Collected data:
BEGIN
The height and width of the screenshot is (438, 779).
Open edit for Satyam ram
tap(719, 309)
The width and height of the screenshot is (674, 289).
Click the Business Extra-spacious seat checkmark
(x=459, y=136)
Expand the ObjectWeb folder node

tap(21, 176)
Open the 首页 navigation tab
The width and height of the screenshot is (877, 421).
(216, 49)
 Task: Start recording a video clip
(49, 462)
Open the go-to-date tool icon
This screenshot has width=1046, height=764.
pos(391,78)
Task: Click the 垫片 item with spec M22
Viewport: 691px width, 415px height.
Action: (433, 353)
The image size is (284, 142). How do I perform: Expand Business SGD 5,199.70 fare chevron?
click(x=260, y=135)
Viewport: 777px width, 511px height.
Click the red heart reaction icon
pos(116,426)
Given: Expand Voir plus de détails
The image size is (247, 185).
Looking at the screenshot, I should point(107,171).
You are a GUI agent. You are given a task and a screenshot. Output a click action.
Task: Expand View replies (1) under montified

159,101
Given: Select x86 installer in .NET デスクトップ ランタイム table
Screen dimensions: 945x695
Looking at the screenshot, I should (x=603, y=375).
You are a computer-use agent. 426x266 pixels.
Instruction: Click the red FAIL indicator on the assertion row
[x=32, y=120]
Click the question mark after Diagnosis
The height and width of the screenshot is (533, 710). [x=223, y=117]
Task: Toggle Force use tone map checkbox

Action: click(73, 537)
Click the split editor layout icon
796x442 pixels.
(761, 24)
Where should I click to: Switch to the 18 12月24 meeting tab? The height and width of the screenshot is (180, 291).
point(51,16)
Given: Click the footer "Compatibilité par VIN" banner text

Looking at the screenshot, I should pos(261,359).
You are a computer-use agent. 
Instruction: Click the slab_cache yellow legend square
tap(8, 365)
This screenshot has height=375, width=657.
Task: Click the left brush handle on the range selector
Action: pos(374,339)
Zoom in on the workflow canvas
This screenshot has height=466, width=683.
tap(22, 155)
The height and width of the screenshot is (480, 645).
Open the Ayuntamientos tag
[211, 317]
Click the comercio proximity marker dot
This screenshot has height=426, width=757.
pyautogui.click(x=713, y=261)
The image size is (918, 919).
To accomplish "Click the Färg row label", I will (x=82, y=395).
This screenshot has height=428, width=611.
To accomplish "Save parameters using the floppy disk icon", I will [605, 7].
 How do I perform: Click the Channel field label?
END
- _WHAT YOU WILL DO_: Give back every entry exactly.

- _RESULT_:
The height and width of the screenshot is (438, 779).
Open edit for Satyam ram
tap(719, 309)
The width and height of the screenshot is (674, 289).
Click the Business Extra-spacious seat checkmark
(x=459, y=136)
Expand the ObjectWeb folder node

tap(21, 176)
Open the 首页 navigation tab
The width and height of the screenshot is (877, 421).
(216, 49)
 Task: Start recording a video clip
(49, 462)
Open the go-to-date tool icon
This screenshot has width=1046, height=764.
pos(391,78)
Task: Click the 垫片 item with spec M22
Viewport: 691px width, 415px height.
Action: (433, 353)
The image size is (284, 142). How do I perform: Expand Business SGD 5,199.70 fare chevron?
click(x=260, y=135)
Viewport: 777px width, 511px height.
Click the red heart reaction icon
pos(116,426)
Given: Expand Voir plus de détails
The image size is (247, 185).
Looking at the screenshot, I should point(107,171).
You are a GUI agent. You are given a task and a screenshot. Output a click action.
Task: Expand View replies (1) under montified

159,101
Given: Select x86 installer in .NET デスクトップ ランタイム table
Screen dimensions: 945x695
Looking at the screenshot, I should (x=603, y=375).
You are a computer-use agent. 426x266 pixels.
Instruction: Click the red FAIL indicator on the assertion row
[x=32, y=120]
Click the question mark after Diagnosis
The height and width of the screenshot is (533, 710). [x=223, y=117]
Task: Toggle Force use tone map checkbox

Action: click(73, 537)
Click the split editor layout icon
796x442 pixels.
(761, 24)
Where should I click to: Switch to the 18 12月24 meeting tab? The height and width of the screenshot is (180, 291).
point(51,16)
Given: Click the footer "Compatibilité par VIN" banner text

Looking at the screenshot, I should pos(261,359).
You are a computer-use agent. 
Instruction: Click the slab_cache yellow legend square
tap(8, 365)
This screenshot has height=375, width=657.
Task: Click the left brush handle on the range selector
Action: pos(374,339)
Zoom in on the workflow canvas
This screenshot has height=466, width=683.
tap(22, 155)
The height and width of the screenshot is (480, 645).
Open the Ayuntamientos tag
[211, 317]
Click the comercio proximity marker dot
This screenshot has height=426, width=757.
pyautogui.click(x=713, y=261)
The image size is (918, 919).
To accomplish "Click the Färg row label", I will (x=82, y=395).
This screenshot has height=428, width=611.
To accomplish "Save parameters using the floppy disk icon", I will [605, 7].
 How do I perform: Click the Channel field label?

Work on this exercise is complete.